Wednesday, December 27, 2006

Beware of the dog!

I apologize beforehand with all those individuals who'll feel hurt about my comments in this post, but there are good reasons to expose the following.
Believe me, I like animals. I really do. I consider that they are beings that in many ways contribute to preserve life in our planet. Some animals, like the ones who serve as pets and live in urban areas (frequently dogs), have a direct positive impact in human life too, like guide dogs do.
But there's something that we can't forget about dog pets: They're still animals, and as such, they are more driven by instinct than reason. That means that they don't always react to stimuli in an intelligent way; I would even dare to say that, regardless of how docile they usually are, there's always a latent inherent risk on their behaviour. There are many examples that could be cited to defend such theory, probably the most famous is the case of a French woman called Isabelle Dinoire who underwent a partial face transplant in November 2005 after her own dog mauled her while sleeping.
Other cases have been reported in various parts of the world. Here in Canada, for example, just today appeared a note in The Globe and Mail (one of the most important national newspapers) where it's documented a case of a couple of unattended Rottweilers that attacked a two year old boy in Ontario without an apparent reason (click here if you wish to read the entire note from The Globe and Mail).
Myself, I have been attacked by dogs in the past. I have seen people with serious injuries because of bites of domestic dogs. And not only that, but just today I had a scary situation with a dog. For no reason, some dog (I think a German Shepherd) appeared today in the street where I was walking, it barked at me and was really willing to attack me. I am really lucky to say that I was able to escape the situation without any kind of injuries.
And all because of what? Because of irresponsible people who own dogs at homes and don't lock them or place them in areas where they can't attack people in the streets, or even put them a muzzle for other people's safety. The most common, selfish and ridiculous thing that I always hear from people who own dogs and don't have any consideration for others is "he doesn't bite" or "he doesn't attack people". In the most extreme cases, I've seen dog owners that walk it around without even a leash. That's a popular way of underestimating the dog's innate aggressiveness. But when attacks do happen, it's always the same excuse: "Oh, this is strange... this is the very first time that my dog attacks a person".
Do you own a dog? I'd suggest you to keep it off the reach of other people when you're not able to keep an eye on it. And when you do keep an eye on it, like when walking around the streets with your pet, use a leash to control it (and if your dog is a big and strong one, a muzzle as well). There exist regulations in many places in the world where it's stated that dogs' owners are responsible for any damages or injuries that the animal causes to third parties. So don't be one of those irresponsible owners, and avoid some trouble to yourself and your dog too!

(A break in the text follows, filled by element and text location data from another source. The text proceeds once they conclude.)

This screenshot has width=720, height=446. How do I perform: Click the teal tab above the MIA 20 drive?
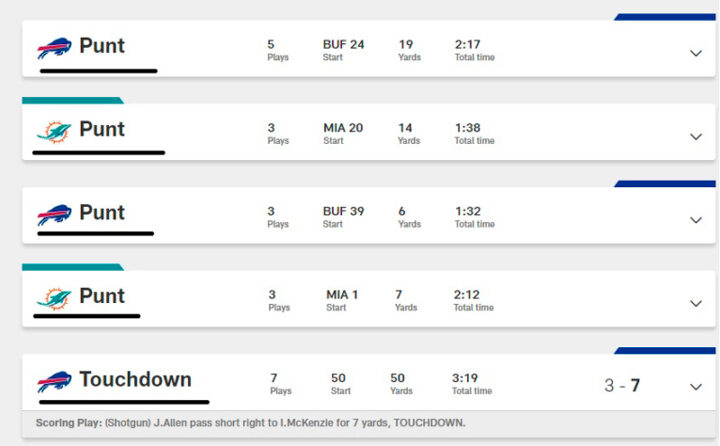72,100

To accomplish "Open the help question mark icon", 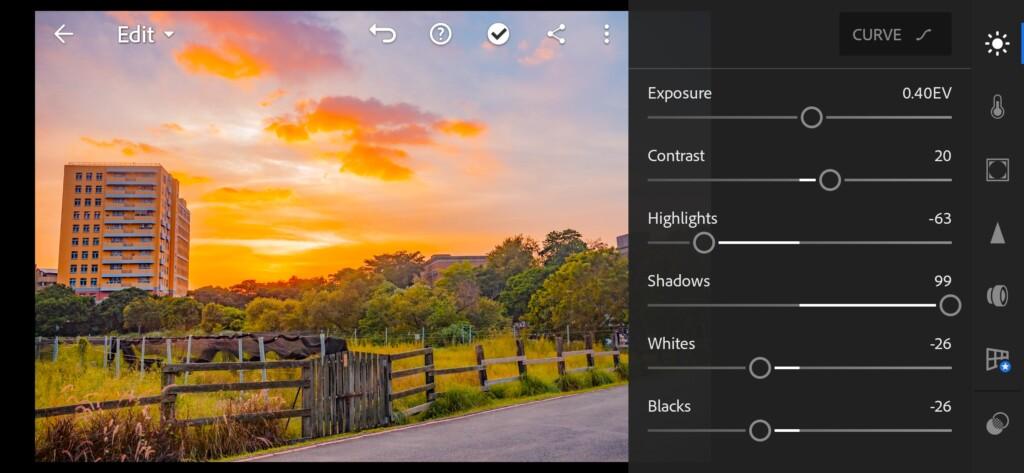I will click(440, 34).
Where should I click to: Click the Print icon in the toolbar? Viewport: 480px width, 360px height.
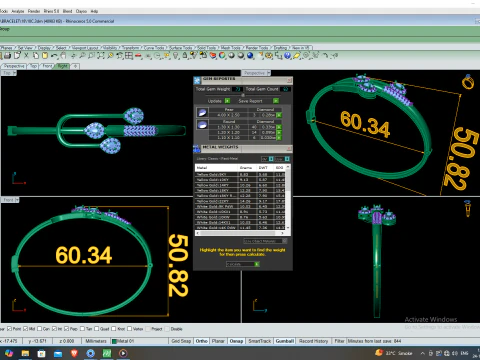pos(7,56)
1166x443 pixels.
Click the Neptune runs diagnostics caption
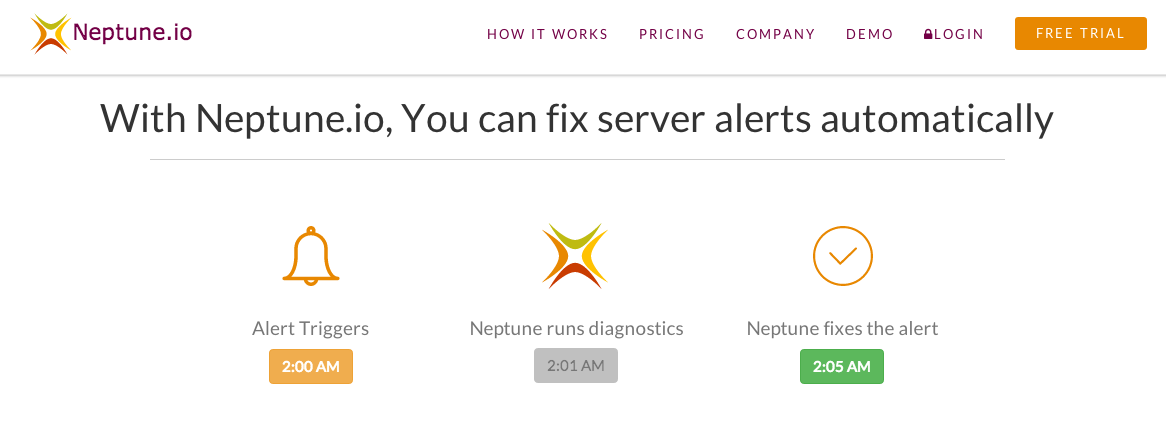[x=576, y=329]
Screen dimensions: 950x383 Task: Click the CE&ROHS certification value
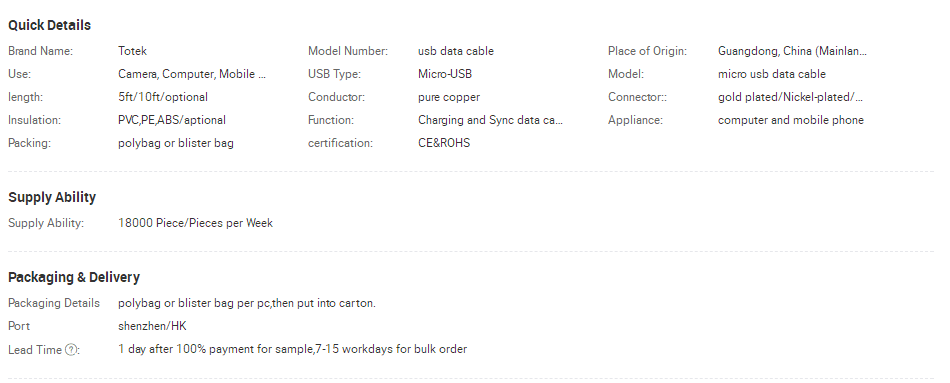coord(443,143)
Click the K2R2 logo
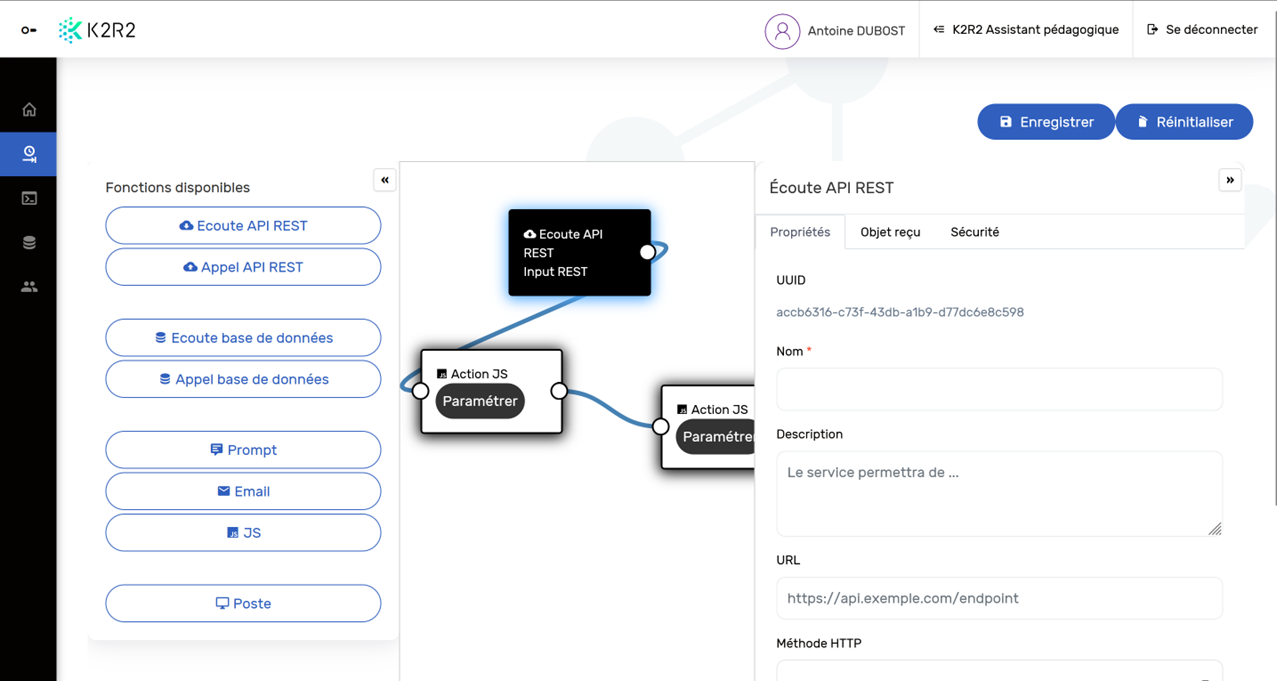The image size is (1277, 681). (97, 30)
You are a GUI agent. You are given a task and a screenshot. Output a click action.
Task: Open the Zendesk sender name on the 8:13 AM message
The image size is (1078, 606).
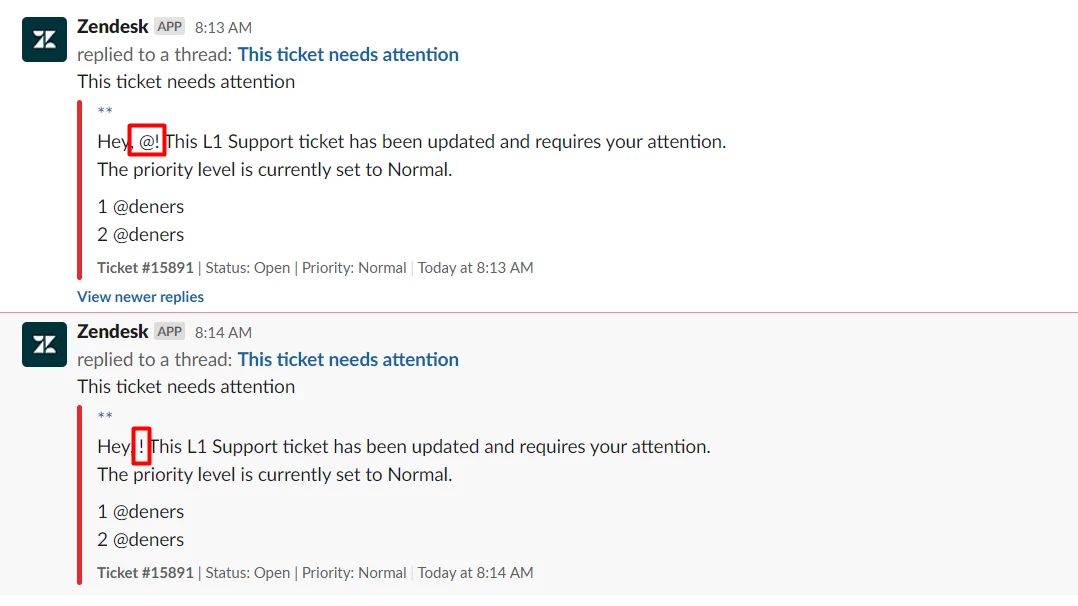[112, 27]
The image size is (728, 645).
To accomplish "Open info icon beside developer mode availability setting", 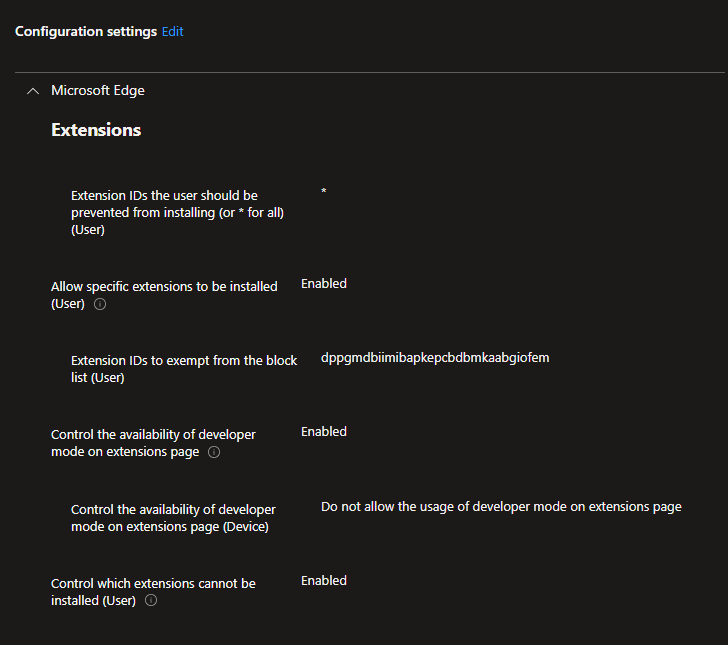I will click(214, 452).
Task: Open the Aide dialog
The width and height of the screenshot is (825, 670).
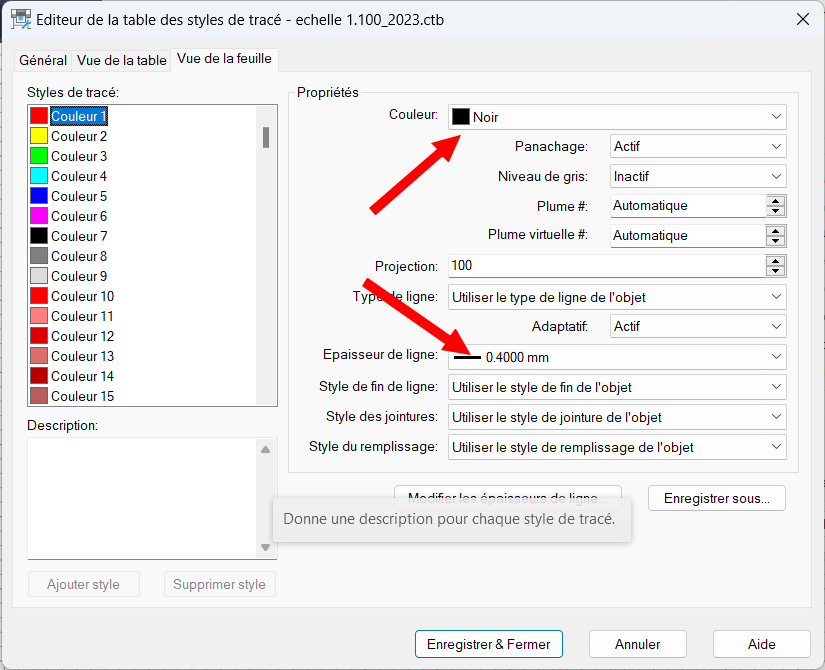Action: [x=761, y=644]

At 7:17 PM , Blogger Chico said...

I agree. As a dog owner, I find nothing more annoying than a dog at large when I take my GSD/Lab mixes on their walk. Usually they are pitbulls that are running loose; and my 80 and 90 lb. dogs feel it is their duty to defend us from these roaming canines. After all it is in their nature to protect what is their's.
Many times I have had people come to my home(I breed Chi's) and try to make friends with my guard dogs. When asked if they bite I always answer; No, not yet today, but he will if you try to pet him. It's not that he isn't socialized, he just takes his work very seriously and is a no nonsense kind of dog when he's working.
And it's just because of that lady in France that I don't allow my big dogs to sleep with me.
Chico's mom

At 1:57 AM , Blogger Justin said...

Ya, its true that they are animals but they too have their likes n dislikes. In many cases, I have seen that people disturb them n so they get angry n bite anybody they finds in their path.
Om now chill out with this funky post on my sweet kitty

At 10:30 AM , Blogger Eddie said...

Yes, I agree with that. They can feel threatened sometimes. But, as they can't differentiate between real threats and imaginary threats for themselves, it's always better to secure them, I guess...

At 3:16 PM , Anonymous Anonymous said...

The woman who had her face destroyed by her lab had taken an overdose of pills in a suicide attempt. She collapsed on her kitchen floor.No one was there to see what happened--only the terrible result. However dog experts believe that either the dog was trying to revive his master and he became agitated from the bizarre situation where she would not wake up,and or perhaps the licking behavior also through agitation became consuming behavior.

This was a weird set of circumstances and most likely not the lab's fault. The reason why the international medical community questioned the wisdom of giving this woman a face transplant was that she was, after all, suicidal which is not generally a good prospect for success.

What I am trying to say is this case has nothing to do with an attack by a dog while you are sleeping!

At 12:09 AM , Blogger Eddie said...

Well, nothing about suicide attempts has been proven, as far as I know... and the facts are the facts, the dog attacked her and destroyed her face. I'm not trying to say that dogs are evil, but gee, they're still animals and you can expect undesirable things from them from time to time!